Parts of the Sentence - Verbals - Participles/Adjective Infinitives
A participle is used as an adjective and ends in various ways. A present participle always ends with ing as does the gerund, but remember that it is an adjective. A past participle ends with ed, n, or irregularly. Examples: played, broken, brought, sung, seeing, having seen, being seen, seen, having been seen. Participles modify nouns and pronouns and can precede or follow the word modified. (Do not confuse participles that end in ing with gerunds. Participles are used as adjectives; gerunds are used as nouns.)
A participial phrase is made up of a participle and any complements (direct objects, predicate nominatives, predicate adjectives, or modifiers) like the gerund. A participial phrase that comes at the beginning of the sentence is always followed by a comma and modifies the subject of the sentence.
An infinitive is to plus a verb form. It can be used as an adjective. Examples: to be, to see, to be seen, to be eaten.

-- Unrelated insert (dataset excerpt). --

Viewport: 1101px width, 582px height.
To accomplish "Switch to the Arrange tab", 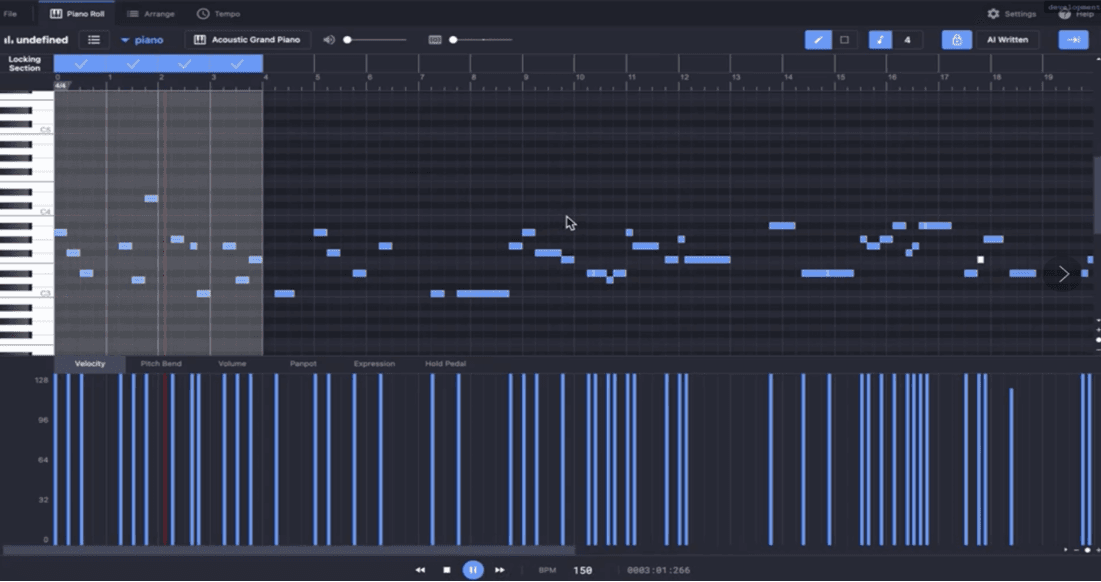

An infinitive phrase is made up of an infinitive and any complements (direct objects, predicate nominatives, predicate adjectives, or modifiers) like the gerund. An infinitive phrase that comes at the beginning of the sentence is always followed by a comma and modifies the subject of the sentence.
Instructions: Find the participles and the participial and infinitive phrases in these sentences and tell what word they modify.

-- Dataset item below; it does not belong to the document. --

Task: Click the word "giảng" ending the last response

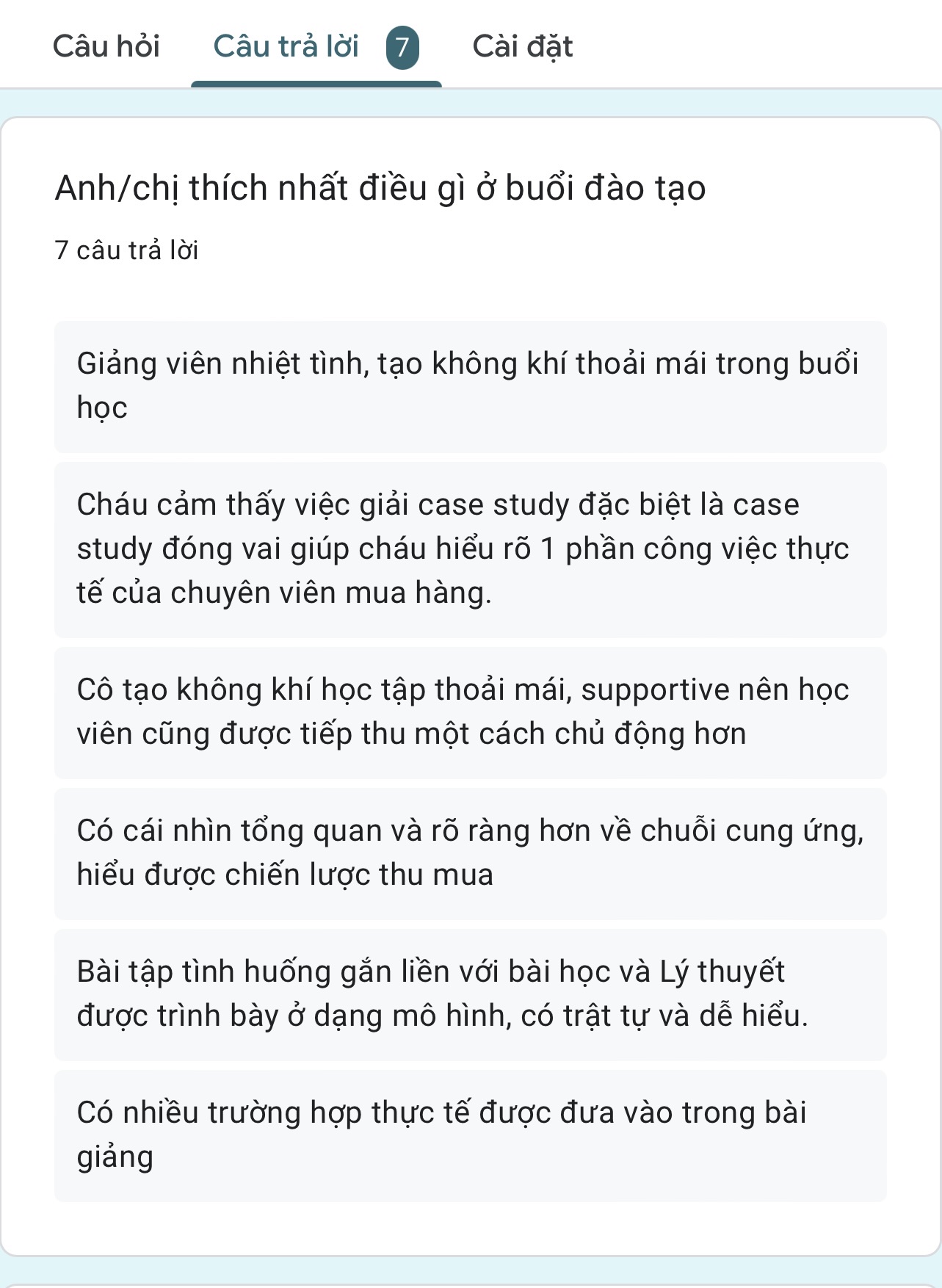Action: tap(115, 1157)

1. The money lying on the dresser is yours.
2. The crying child awakened everyone.
3. The heavy package to be sent was quickly loaded.
4. Hearing the noise, the girl was suddenly afraid.
5. There are several things to be considered first.
--For answers scroll down.
1. lying on the dresser modifies money
2. crying modifies child
3. to be sent modifies package
4. Hearing the noise modifies girl
5. to be considered first modifies things
DAILY GRAMMAR - - - - by Mr. Johanson
Copyright 2014 Word Place, Inc - - All Rights Reserved.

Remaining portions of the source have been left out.